Task: Please rewrite the paragraph in the antiviral drug text below that begins "Non-nucleoside reverse transcriptase inhibitors" as a short bulleted list, keeping its main facts.

Extracted text:
:::
HSV. Viral replication by being recognized by the viral pol and being integrated into growing strand, this molecule disrupts polymerization of the growing strand - chain termination. Acyclovir is a nucleoside (guanosine) analog that is missing the ribose and therefore does not have a 3’ OH to add the next nucleotide to in a growing strand. It becomes activated by a viral thymidine kinase and 2 cellular kinases -> ACV-TP, ATP mediated integration into DNA.
How can HSV become resistant to acyclovir?
Tk-minus HSV - No more or low levels of viral TK, acyclovir cannot become activated or isn’t in high enough levels
Mutated viral pol doesn’t incorporate ACV anymore
Mutant Tk doesn’t phosphorylate ACV anymore
Which virus does AZT work against? What mechanism does it target and how? What is the structure of AZT, what substrate does it mimic, and how does it become activated?
HIV. AZT is an NRTI that targets viral RT, becomes incorporated into growing DNA strand, however because the 3’ OH on ribose is replaced with azido group, strand cannot polymerize beyond this nucleoside analog (thymidine), leading to chain termination. Becomes activated by 3 cellular kinases.
How do ACV and AZT insure that cellular DNA pol is not effected?
ACV is phosphorylated by a viral TK, also DNA pol does not bind to ACV as effectively as the viral pol. AZT is activated via cellular TK’s, it is specific to viral RT and the drug acts in the cytoplasm where there is no host DNA pol.
How does HIV become resistant to AZT?
Viral RT gains function whereby it can excise the AZT in an ATP-mediated pyrophosphorylation to unblock the RT.
What are NNRTI’s? Examples? How do they work?
Non-nucleoside reverse transcriptase inhibitors. Nevirapine, dapivirine. Bind to another site on RT, doesn’t compete directly with nucleotides - allosteric non-competitive inhibitor. Binding in hydrophobic pocket causes RT conformational change in active site which renders it unable to polymerize dsDNA.
How does HIV become resistant to NNRTI’s?
Mutation in RT doesn’t allow NNRTI’s to bind. RT is very error prone, NNRTI’s will select for resistant virus.
What Maraviroc and Enfuvertide? How do they work? How would HIV gain resistance to these drugs?
Maraviroc is an entry inhibitor for HIV, it binds to CCR5 on Th cells, preventing gp120 from binding. Enfuvertide is a fusion inhibitor, it works by binding and stabilizing the hydrophobic N-HR on gp41 during the intermediate stage, preventing it from further collapsing into six-helix bundle and fuse with PM. Maraviroc - CXCR5 becomes primary co-receptor for HIV vs CCR5. Enfuvertide - gp41 does not bind to the anti-viral anymore.
:::
Provided material:
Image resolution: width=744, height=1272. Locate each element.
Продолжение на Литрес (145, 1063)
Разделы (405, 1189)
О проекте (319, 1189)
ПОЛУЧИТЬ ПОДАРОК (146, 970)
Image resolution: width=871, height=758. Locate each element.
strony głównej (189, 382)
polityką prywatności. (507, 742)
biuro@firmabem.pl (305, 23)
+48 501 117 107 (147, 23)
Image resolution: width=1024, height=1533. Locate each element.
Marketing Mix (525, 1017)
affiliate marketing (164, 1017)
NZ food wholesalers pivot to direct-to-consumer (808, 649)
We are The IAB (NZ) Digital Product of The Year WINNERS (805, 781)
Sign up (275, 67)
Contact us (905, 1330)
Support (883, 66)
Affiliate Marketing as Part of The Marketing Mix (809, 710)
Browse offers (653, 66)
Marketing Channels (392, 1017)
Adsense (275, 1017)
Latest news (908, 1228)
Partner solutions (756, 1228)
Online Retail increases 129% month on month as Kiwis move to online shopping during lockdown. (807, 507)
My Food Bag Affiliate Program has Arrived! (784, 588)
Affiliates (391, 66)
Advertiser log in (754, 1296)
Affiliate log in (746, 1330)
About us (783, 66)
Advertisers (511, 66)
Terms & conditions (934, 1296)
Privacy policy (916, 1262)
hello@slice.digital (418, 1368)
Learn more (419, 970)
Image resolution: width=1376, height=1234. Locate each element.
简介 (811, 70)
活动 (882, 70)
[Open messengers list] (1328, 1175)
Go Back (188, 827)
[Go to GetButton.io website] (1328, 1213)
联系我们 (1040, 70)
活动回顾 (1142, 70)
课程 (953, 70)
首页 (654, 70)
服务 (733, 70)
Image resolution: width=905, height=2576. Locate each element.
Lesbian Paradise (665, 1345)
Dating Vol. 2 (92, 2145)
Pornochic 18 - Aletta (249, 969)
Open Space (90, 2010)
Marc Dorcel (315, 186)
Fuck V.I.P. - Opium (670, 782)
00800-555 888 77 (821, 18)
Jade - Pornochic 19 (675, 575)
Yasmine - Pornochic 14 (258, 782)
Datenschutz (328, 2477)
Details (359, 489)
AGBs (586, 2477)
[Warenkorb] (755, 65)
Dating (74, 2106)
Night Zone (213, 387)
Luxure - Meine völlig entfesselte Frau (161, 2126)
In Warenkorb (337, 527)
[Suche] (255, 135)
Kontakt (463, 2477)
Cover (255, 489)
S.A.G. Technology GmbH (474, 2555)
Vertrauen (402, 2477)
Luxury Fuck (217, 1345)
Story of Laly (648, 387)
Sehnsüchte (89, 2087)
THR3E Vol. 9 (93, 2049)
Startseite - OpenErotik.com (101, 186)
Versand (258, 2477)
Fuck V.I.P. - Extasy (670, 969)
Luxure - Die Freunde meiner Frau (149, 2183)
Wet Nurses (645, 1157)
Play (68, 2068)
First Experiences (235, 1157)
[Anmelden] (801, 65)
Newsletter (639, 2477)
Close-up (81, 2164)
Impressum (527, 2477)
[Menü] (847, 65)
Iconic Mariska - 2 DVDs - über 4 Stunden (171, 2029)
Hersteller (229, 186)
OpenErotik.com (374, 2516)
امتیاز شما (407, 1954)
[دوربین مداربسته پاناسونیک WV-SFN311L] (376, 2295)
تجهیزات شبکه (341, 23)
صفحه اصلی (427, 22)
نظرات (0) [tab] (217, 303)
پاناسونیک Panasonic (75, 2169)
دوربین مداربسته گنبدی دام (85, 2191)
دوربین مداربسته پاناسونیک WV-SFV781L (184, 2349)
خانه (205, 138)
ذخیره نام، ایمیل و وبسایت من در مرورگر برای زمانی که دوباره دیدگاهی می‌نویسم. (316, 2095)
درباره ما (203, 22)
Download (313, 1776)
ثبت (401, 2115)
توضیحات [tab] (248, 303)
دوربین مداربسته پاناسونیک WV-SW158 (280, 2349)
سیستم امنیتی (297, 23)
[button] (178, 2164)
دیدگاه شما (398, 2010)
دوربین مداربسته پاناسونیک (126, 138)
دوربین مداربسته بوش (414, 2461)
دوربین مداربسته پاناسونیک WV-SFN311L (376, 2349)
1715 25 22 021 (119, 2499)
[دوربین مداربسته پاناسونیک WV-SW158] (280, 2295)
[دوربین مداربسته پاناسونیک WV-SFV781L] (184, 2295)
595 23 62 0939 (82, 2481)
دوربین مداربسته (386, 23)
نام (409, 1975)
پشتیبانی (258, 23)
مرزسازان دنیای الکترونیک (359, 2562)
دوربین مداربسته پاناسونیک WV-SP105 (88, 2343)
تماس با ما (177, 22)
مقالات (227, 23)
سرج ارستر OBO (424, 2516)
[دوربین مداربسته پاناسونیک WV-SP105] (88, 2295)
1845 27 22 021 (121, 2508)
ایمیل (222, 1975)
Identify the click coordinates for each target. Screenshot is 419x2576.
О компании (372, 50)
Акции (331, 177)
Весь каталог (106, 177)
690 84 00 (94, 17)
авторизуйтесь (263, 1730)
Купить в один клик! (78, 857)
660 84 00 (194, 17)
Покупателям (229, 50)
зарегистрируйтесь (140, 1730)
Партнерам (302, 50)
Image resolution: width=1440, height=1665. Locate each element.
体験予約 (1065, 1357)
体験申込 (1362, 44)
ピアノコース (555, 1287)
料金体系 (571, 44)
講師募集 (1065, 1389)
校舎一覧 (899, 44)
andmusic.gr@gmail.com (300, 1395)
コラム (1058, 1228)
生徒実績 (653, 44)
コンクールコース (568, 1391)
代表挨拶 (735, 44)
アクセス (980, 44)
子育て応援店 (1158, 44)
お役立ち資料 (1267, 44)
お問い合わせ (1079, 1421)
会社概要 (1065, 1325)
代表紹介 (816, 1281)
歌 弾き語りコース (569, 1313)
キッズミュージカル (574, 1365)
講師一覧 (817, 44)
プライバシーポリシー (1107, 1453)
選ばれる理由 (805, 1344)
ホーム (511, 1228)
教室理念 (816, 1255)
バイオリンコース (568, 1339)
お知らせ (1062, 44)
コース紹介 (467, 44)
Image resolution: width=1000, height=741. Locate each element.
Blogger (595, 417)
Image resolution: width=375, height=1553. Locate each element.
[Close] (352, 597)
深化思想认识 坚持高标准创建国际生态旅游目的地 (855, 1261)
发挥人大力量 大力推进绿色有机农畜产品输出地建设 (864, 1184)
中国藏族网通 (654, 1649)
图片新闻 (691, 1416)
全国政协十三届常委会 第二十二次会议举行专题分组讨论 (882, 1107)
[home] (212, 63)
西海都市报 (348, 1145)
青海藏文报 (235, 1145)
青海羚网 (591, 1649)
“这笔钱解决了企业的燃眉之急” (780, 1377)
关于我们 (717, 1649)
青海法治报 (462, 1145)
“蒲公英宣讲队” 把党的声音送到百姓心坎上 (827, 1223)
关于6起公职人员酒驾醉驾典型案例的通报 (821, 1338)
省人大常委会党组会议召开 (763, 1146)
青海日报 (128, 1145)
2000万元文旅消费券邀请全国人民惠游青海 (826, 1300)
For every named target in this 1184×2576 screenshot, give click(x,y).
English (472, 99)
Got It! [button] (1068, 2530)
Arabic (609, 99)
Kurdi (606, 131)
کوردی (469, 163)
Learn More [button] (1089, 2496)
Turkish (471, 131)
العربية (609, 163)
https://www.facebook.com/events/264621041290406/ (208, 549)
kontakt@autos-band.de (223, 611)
:::
Completed exercise:
- NNRTIs are non-nucleoside reverse transcriptase inhibitors, such as nevirapine and dapivirine.
- They bind to another site on RT and don't compete directly with nucleotides, so they act as allosteric non-competitive inhibitors.
- Binding in a hydrophobic pocket causes a conformational change in RT's active site, leaving it unable to polymerize dsDNA.